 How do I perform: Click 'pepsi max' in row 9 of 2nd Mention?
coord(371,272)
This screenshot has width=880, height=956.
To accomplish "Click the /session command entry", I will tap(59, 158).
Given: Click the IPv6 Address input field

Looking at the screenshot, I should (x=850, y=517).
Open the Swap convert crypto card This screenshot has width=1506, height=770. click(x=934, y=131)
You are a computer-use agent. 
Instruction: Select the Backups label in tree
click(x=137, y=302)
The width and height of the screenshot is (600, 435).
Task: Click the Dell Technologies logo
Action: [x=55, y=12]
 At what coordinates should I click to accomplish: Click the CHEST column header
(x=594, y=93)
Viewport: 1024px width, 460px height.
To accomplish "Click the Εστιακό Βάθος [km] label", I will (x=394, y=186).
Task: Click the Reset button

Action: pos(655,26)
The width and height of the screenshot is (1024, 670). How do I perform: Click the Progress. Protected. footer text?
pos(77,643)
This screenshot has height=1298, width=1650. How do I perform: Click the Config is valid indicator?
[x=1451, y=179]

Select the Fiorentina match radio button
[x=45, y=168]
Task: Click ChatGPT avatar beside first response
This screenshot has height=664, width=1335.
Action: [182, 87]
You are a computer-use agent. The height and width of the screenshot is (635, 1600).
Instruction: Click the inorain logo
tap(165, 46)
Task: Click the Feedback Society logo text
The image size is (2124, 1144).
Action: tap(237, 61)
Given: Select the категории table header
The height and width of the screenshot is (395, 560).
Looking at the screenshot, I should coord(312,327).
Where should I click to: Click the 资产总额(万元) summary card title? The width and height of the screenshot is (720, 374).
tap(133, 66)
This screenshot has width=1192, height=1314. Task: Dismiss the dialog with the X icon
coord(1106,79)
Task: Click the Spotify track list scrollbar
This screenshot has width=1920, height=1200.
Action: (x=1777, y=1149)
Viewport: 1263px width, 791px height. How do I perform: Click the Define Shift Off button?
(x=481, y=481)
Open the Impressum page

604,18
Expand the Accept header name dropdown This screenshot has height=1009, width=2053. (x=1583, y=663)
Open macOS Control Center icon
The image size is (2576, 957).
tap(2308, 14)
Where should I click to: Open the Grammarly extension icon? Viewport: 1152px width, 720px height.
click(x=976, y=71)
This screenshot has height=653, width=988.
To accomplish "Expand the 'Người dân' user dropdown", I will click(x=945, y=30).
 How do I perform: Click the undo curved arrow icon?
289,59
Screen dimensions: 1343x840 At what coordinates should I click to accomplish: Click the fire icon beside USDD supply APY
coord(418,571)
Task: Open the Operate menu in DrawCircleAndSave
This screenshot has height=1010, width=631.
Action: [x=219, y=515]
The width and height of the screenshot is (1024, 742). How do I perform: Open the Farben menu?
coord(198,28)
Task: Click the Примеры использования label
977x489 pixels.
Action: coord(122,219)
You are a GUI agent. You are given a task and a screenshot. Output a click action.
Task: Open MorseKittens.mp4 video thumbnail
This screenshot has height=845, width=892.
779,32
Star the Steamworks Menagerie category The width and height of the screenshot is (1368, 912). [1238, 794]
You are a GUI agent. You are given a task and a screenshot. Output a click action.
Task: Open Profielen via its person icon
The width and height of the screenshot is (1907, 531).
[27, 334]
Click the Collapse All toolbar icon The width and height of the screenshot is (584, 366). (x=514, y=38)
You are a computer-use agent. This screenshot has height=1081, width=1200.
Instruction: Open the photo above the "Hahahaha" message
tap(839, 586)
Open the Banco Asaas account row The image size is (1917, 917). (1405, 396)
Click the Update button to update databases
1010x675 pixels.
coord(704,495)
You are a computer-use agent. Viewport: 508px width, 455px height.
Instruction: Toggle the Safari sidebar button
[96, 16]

□ □ □ □

Action item: Copy each line above that has the word "dropdown".

Expected answer:
Expand the Accept header name dropdown This screenshot has height=1009, width=2053. (x=1583, y=663)
To accomplish "Expand the 'Người dân' user dropdown", I will click(x=945, y=30).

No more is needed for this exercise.